══ Texte à analyser

05 septembre 2025

L’IA: une dépendance sournoise

« Le déni n’aura duré qu’un temps. Après avoir dédaigné l’intelligence artificielle l’(IA) et m’en être tenue le plus loin possible pour des raisons environnementales (eau, énergie), j’ai constaté cet été que l’IA générative s’était immiscée dans toutes les strates de la société. Un assistant pratique, une béquille techno gratuite et un réflexe acquis en très peu de temps. Selon un  récent sondage Léger (22-25 août), les Canadiens sont passés de 30 % d’utilisateurs en 2024 à 57 % un an plus tard. Presque le double. Et ces chiffres sont conservateurs.

════

*Consignes:*
**A)** Recopiez le passage du texte sur l'IA compris entre « 05 septembre 2025 » et « chiffres sont conservateurs. », ces deux bornes incluses.
**B)** D'après le sondage Léger cité dans le texte sur l'IA, quel pourcentage de Canadiens utilisaient l'IA en 2024 ?
Les lignes n'ont aucun rôle dans ce travail.

══ Données fournies

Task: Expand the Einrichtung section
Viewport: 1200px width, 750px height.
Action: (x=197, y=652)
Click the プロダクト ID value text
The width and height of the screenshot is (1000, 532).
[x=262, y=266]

════
══ Données fournies

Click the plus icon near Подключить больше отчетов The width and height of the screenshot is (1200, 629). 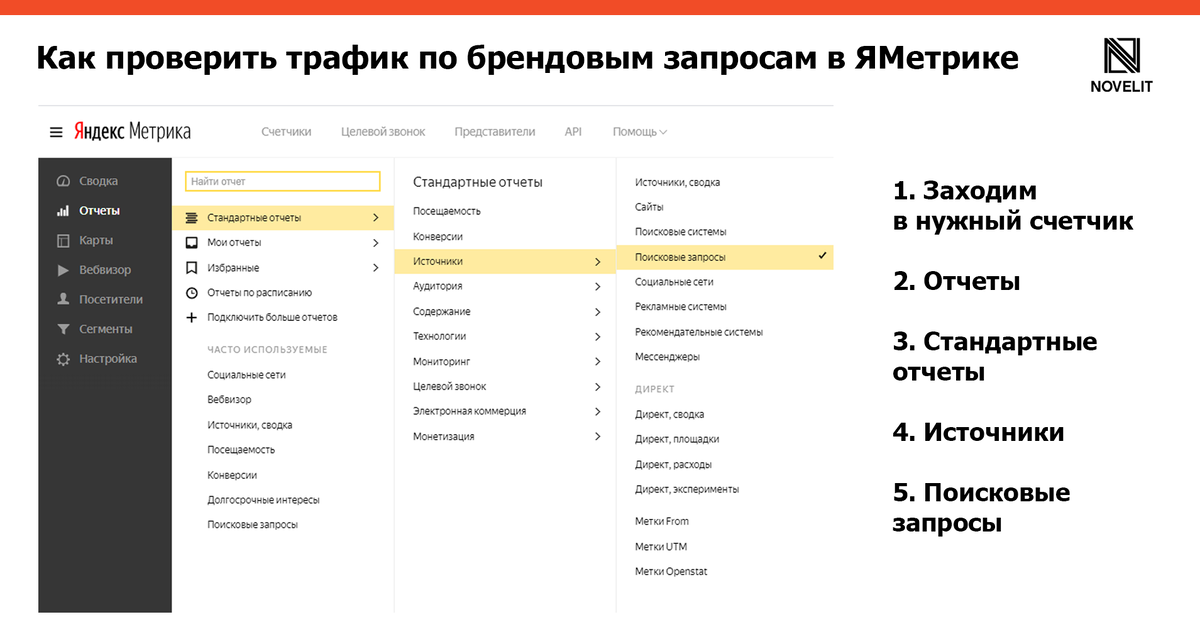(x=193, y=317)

════
══ Données fournies

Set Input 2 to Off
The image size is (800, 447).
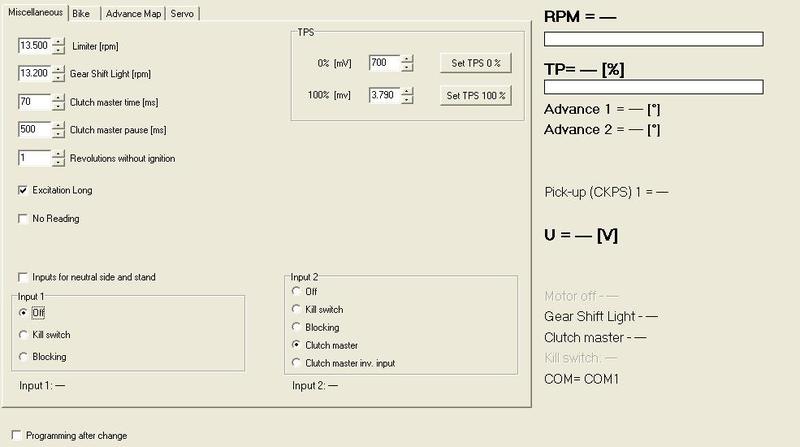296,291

════

*Réponses:*
**A)**
05 septembre 2025

L’IA: une dépendance sournoise

« Le déni n’aura duré qu’un temps. Après avoir dédaigné l’intelligence artificielle l’(IA) et m’en être tenue le plus loin possible pour des raisons environnementales (eau, énergie), j’ai constaté cet été que l’IA générative s’était immiscée dans toutes les strates de la société. Un assistant pratique, une béquille techno gratuite et un réflexe acquis en très peu de temps. Selon un  récent sondage Léger (22-25 août), les Canadiens sont passés de 30 % d’utilisateurs en 2024 à 57 % un an plus tard. Presque le double. Et ces chiffres sont conservateurs.

**B)** 30 %.